Момоко-сан лежала на матраце, прикрытая только большим махровым одеялом, и не могла встать, все говорила себе: «Еще чуть-чуть». Голова у нее была ясная, сна ни в одном глазу, а тело никак не хотело отрываться от постели.
Да и зачем вставать? Делать все равно нечего. Каждый день одно и то же. Каждое утро один за другим следуют эти «все равно», она пытается разбавить это шествие, говорит: «И этакое бывает! Ничаво ж не поделаешь», – но сказанные слова не становятся ни оправданием, ни утешением. И она снова и снова ворочалась, вертелась с боку на бок.
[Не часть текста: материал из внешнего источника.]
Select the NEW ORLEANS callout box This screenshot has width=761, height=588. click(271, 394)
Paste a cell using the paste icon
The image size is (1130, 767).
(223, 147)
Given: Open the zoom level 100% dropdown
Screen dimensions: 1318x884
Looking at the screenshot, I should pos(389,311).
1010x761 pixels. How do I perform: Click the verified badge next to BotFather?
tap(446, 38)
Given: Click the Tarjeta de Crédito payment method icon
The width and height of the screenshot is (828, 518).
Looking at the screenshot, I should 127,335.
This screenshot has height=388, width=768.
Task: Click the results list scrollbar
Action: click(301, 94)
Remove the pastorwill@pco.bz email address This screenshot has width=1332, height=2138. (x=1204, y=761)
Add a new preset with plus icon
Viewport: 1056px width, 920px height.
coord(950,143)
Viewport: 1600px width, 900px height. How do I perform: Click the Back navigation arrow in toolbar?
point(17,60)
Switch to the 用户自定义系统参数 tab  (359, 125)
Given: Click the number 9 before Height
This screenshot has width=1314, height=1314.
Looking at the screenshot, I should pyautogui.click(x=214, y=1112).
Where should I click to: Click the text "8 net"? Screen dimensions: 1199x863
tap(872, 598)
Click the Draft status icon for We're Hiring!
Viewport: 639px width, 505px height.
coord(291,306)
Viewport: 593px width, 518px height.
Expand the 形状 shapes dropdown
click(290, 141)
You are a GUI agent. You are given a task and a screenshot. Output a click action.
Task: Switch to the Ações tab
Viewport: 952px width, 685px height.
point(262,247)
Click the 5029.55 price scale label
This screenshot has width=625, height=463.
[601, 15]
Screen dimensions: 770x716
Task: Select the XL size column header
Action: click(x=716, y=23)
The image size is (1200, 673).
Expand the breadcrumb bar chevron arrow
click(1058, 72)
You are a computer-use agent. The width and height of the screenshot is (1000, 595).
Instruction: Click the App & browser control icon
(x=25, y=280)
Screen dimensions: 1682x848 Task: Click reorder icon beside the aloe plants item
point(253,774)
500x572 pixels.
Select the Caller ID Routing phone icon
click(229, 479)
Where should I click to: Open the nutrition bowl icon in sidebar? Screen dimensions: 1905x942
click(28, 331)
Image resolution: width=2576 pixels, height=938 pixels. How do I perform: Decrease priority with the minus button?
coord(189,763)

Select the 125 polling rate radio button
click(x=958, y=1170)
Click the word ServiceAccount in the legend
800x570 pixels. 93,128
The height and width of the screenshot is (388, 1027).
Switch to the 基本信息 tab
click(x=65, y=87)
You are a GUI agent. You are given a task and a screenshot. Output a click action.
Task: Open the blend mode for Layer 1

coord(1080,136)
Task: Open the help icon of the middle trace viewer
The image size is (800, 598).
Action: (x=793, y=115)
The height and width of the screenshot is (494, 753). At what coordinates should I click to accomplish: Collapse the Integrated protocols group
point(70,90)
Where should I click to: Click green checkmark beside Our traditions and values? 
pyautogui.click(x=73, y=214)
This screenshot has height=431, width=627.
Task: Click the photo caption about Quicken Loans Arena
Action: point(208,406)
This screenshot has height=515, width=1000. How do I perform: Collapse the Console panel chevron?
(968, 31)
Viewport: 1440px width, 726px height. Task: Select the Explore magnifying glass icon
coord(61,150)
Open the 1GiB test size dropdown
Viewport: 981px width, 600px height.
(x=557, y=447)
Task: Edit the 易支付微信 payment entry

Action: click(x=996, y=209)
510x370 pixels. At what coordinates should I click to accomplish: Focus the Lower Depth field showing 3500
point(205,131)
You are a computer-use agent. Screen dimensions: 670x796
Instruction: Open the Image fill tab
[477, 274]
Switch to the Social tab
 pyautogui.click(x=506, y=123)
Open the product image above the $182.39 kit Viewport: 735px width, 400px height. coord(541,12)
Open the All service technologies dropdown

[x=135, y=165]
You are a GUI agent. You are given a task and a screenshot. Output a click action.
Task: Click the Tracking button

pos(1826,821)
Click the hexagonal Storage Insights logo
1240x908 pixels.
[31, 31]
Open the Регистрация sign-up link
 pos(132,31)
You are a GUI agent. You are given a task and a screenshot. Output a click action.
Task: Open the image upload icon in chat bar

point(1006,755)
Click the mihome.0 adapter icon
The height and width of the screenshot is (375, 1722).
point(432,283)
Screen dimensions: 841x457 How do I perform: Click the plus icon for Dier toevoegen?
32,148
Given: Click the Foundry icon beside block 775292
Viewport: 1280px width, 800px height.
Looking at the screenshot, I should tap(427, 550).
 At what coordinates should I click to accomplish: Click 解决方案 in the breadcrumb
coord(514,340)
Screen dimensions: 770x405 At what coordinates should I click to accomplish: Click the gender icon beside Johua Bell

На самом деле неделю назад у нее начала болезненно неметь правая нога от икры до пятки. И она не могла это просто проигнорировать. В молодости она бы не обратила внимания на такую ерунду, но сейчас Момоко-сан не может не думать, что это какой-то знак. А если это дряхлость, дряхлость старости неспешно подкрадывается к ней, – и она вообще не сможет двигаться, станет для других обузой? Беспокойство только вызывает новое беспокойство – и вот ей уже кажется, что это не просто онемение правой ноги. Она обычно хвалится тем, что умирать совсем не страшно. Но такое постепенное увядание – это страшно. Стать беспомощной, не способной ухаживать за собой – это страшнее смерти, так считает Момоко-сан. Словно шахматные фигуры, падающие одна за другой, ее мысли повернули в дурную сторону: быть может, старение – это война, когда поражение уже признано? Даже прихлопнутые крышкой, сомнения с легкостью вылезали наружу и погружали ее сердце в тьму. Она не может спать, но и не может встать, а тем временем речь зашла не только о том, вставать или не вставать, но и о мысли «я ж в любом случае жива». Тогда на этой волне она прямо с утра попадала в тупик, и в ней начинало говорить чувство протеста: нет, это все противно, надо это остановить, нужно избежать дальнейшего отчаяния, надо что-то делать; на этом месте ей хотелось в туалет, но потом она чувствовала низом живота, что еще потерпит, и в результате решала от такой безысходности еще поваляться.